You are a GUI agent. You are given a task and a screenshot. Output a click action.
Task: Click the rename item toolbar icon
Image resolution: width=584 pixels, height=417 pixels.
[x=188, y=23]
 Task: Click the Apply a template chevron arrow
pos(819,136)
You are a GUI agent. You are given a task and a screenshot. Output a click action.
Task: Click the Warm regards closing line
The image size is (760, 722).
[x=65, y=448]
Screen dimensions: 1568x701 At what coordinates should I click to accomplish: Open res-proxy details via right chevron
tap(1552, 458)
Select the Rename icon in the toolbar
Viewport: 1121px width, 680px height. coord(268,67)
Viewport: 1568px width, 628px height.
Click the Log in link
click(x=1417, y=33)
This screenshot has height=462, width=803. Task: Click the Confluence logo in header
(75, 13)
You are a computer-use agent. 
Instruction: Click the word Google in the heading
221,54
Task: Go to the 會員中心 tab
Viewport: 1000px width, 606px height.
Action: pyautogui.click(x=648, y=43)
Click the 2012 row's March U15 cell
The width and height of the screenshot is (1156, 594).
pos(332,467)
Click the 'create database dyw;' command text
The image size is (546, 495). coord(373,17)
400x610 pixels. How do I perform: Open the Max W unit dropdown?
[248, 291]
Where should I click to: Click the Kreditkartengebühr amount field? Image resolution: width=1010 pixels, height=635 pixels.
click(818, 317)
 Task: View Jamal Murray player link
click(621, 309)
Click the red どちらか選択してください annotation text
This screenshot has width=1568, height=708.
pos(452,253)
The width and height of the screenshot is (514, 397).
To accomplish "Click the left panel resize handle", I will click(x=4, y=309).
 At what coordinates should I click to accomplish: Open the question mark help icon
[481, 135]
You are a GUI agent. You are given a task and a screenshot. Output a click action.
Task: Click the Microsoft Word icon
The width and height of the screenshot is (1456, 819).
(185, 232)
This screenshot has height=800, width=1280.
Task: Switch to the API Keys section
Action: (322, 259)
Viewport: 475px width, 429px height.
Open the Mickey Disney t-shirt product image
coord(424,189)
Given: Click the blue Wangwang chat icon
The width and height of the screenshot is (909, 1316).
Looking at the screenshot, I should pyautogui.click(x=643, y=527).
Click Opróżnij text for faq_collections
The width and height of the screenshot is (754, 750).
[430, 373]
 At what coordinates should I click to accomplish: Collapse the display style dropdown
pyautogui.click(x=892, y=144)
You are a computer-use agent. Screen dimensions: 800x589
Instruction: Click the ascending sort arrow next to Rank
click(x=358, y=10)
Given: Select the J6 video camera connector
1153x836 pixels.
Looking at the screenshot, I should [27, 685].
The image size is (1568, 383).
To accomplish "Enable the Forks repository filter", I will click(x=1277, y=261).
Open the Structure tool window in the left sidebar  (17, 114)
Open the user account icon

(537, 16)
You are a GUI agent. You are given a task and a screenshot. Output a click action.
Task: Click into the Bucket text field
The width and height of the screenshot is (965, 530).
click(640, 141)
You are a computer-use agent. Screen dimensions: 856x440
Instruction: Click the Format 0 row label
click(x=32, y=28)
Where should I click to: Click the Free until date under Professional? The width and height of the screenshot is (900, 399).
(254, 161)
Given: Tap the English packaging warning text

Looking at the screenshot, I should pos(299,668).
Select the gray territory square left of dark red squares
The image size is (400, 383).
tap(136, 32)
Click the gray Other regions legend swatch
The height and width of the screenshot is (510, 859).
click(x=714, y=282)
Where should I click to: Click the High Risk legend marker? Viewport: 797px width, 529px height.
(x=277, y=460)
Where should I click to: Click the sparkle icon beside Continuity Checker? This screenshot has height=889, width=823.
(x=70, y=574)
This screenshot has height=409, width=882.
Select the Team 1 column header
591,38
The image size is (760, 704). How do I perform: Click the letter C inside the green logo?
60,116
------------------------
### EXERCISE
Please give the number of lines in the data where "computer" appears, without any other words.

### REPLY TO THE EXERCISE
3